Опасаясь, как бы время, потребное вольскам для подготовки к войне, не оказалось слишком продолжительным и он не упустил благоприятного момента, Марций, поручив городским властям собирать войско и запасаться всем необходимым, уговорил самых отважных выступить вместе с ним, не дожидаясь призыва, и вторгся в римские пределы. Нападение это было полной неожиданностью для всех, и потому он захватил столько добычи, что вольски отказались от мысли все увезти, унести или хотя бы употребить на свои нужды в лагере. Но изобилие припасов и опустошение вражеских земель были для Марция ничтожнейшими из последствий этого набега, который он предпринял с иным, куда более важным намерением – опорочить патрициев в глазах народа. Губя и разоряя все вокруг, он тщательно оберегал поместья патрициев, не разрешая причинять им вред или грабить их. Это вызвало еще большие раздоры и взаимные нападки: патриции обвиняли народ в том, что он безвинно изгнал из отечества столь могущественного человека, а толпа кричала, будто патриции, мстя за старые обиды, подбили Марция двинуться на Рим, а теперь, когда другие страдают от бедствий войны, сидят безмятежными зрителями – еще бы, ведь их богатства и имущество охраняет сам неприятель за стенами города! Достигнув своей цели и внушив вольскам мужество и презрение к врагу – а это имело для них огромное значение, – Марций в полном порядке отступил.
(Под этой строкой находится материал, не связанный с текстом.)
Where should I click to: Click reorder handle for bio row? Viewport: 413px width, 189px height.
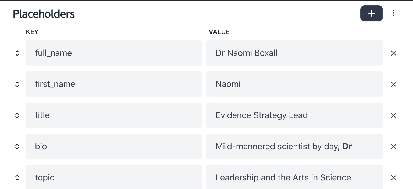[x=17, y=147]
28. Тем временем быстро и охотно собралась вся военная сила вольсков: она оказалась такой внушительной, что было решено часть оставить для обороны своих городов, а с другой частью двинуться на римлян. Право выбора любой из двух командных должностей Марций предоставил Туллу. Тулл сказал, что в доблести Марций нисколько ему не уступает, удачею же неизменно превосходил его во всех сражениях, и потому просил Марция встать во главе тех, что уходят в поход, а сам вызвался охранять города и снабжать войско припасами.
Итак, охваченный еще большим боевым пылом, Марций выступил сначала к Цирцеям, римской колонии, и так как город сдался, не причинил ему ни малейшего вреда. Затем он принялся опустошать землю латинян в надежде, что римляне вступятся за давних своих союзников, неоднократно посылавших в Рим просить о помощи, и дадут вольскам в Латии бой. Однако народ не проявил охоты идти на войну, да и консулы, срок полномочий которых уже истекал, не желали подвергать себя опасностям, а потому отправили латинских послов восвояси. Тогда Марций повел войско прямо на города – Толерий, Лабики, Пед и, наконец, Болу, которые оказали ему сопротивление и были взяты приступом; жителей вольски обратили в рабство, а их имущество разграбили. Но о тех, кто покорялся добровольно, Марций проявлял немалую заботу: боясь, как бы, вопреки его распоряжениям, они все же не потерпели какой-либо обиды, он разбивал лагерь как можно дальше от города и обходил стороною их владения.